* _AVAILABLE RECORDS_:
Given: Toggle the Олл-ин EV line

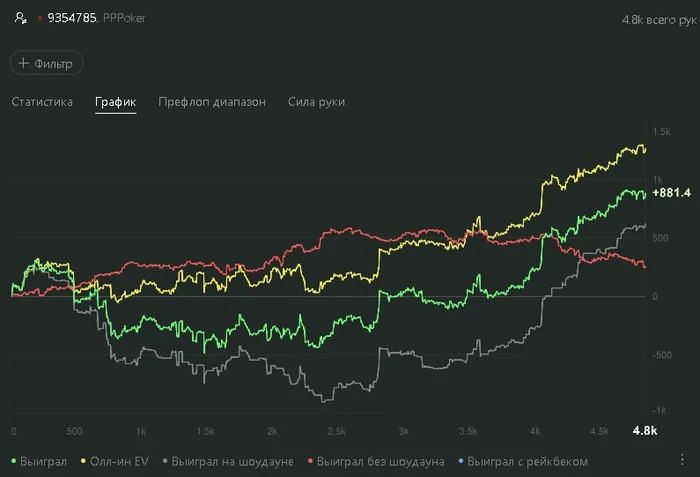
--
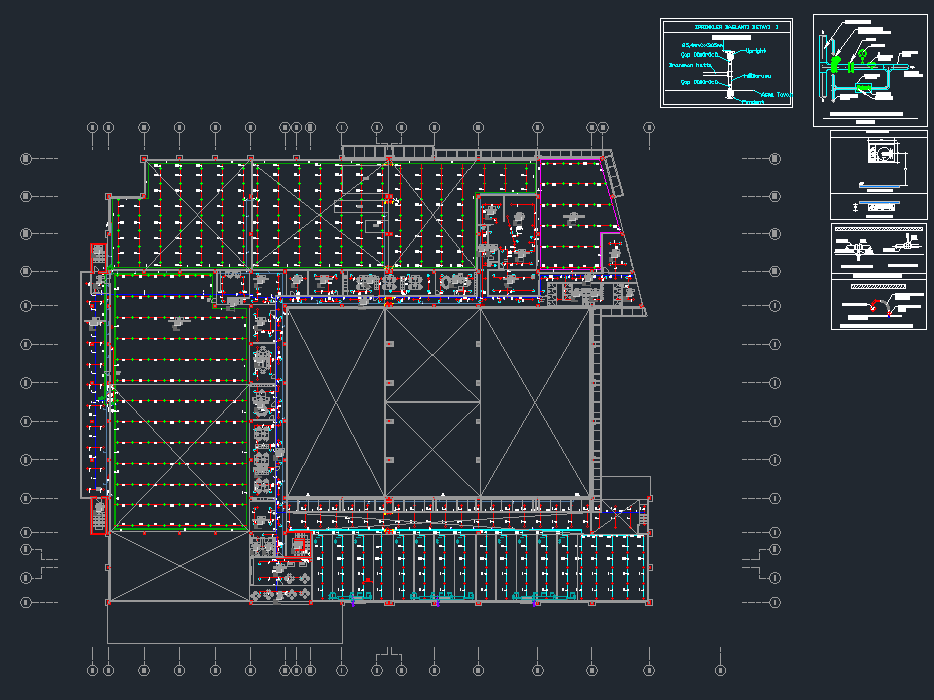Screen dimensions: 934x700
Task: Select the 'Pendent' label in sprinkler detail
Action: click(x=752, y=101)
--
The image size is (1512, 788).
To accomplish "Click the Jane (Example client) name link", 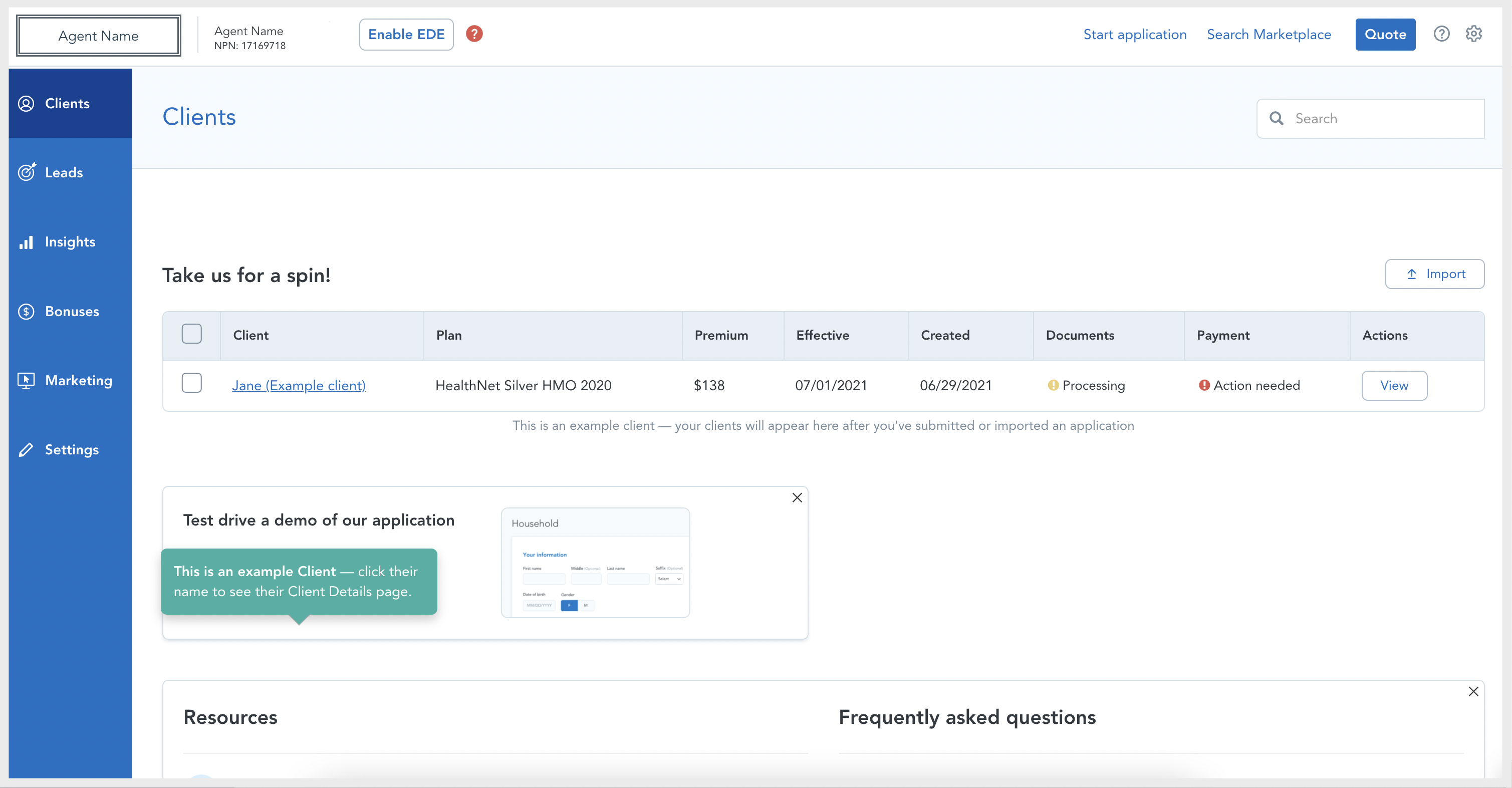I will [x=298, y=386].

* _WHAT IS BEING ASKED_: Can you turn the material between the lines holding "Screen dimensions: 934x700" and "Action: click(x=752, y=101)", inclusive, into a JSON list of strings with one string per line and no pictures?

* _COMPLETE RESPONSE_:
[
  "Screen dimensions: 934x700",
  "Task: Select the 'Pendent' label in sprinkler detail",
  "Action: click(x=752, y=101)"
]